In good-risk patients with variceal bleeding undergoing portal decompression, surgical shunt is more effective, more durable, and less costly than angiographic shunt (transjugular intrahepatic portasystemic shunt [TIPS]).
Retrospective case-control study.
Academic referral center for liver disease.
Patients with Child-Pugh class A or B cirrhosis with at least 1 prior episode of bleeding from portal hypertension (gastroesophageal varices, portal hypertensive gastropathy).
Portal decompression by angiographic (TIPS) or surgical (portacaval, distal splenorenal) shunt.
Main Outcome Measures
Thirty-day and long-term mortality, postintervention diagnostic procedures (endoscopic, ultrasonographic, and angiographic studies), hospital readmissions, variceal rebleeding episodes, blood transfusions, shunt revisions, and hospital and professional charges.
Patients with Child-Pugh class A or B cirrhosis undergoing TIPS (n = 20) or surgical shunt (n = 20) were followed up for 385 and 456 patient-months, respectively.
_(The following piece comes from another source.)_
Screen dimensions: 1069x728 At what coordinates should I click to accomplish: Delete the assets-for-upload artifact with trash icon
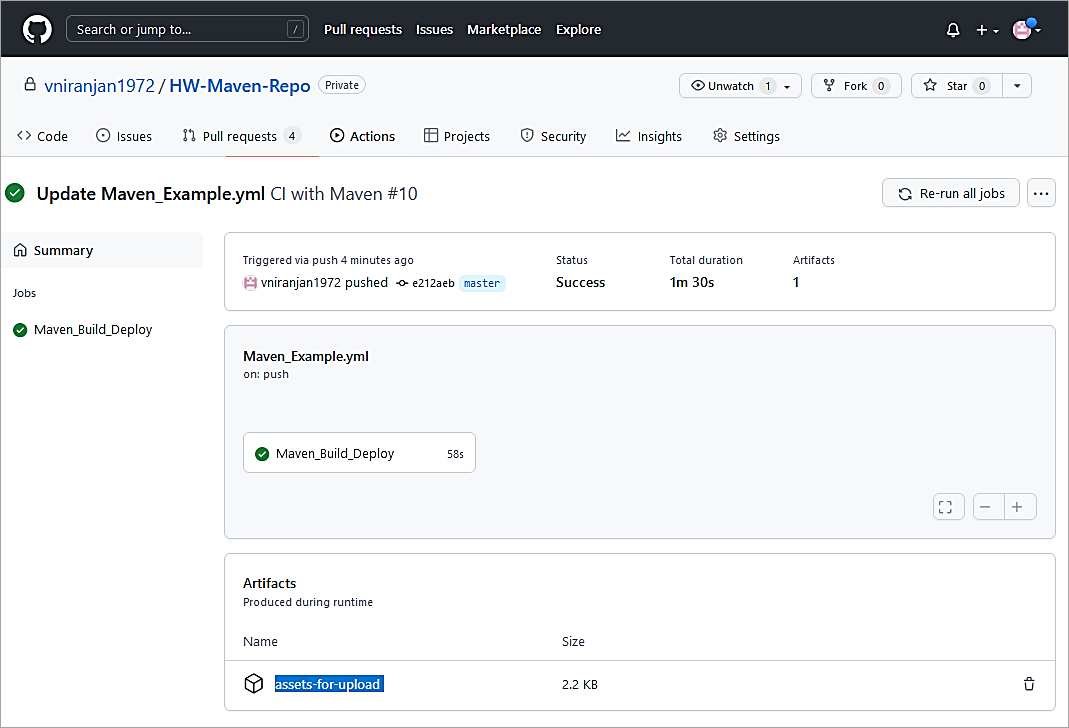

Thirty-day mortality was greater following TIPS compared with surgical shunt (20% vs 0%; P = .20); long-term mortality did not differ. Significantly more rebleeding episodes (P<.001); rehospitalizations (P<.05); diagnostic studies of all types (P<.001); shunt revisions (P<.001); and hospital (P<.005), professional (P<.05), and total (P<.005) charges occurred following TIPS compared with surgical shunt.
Operative portal decompression is more effective, more durable, and less costly than TIPS in Child-Pugh class A and B cirrhotic patients with variceal bleeding. Good-risk patients with portal hypertensive bleeding should be referred for surgical shunt.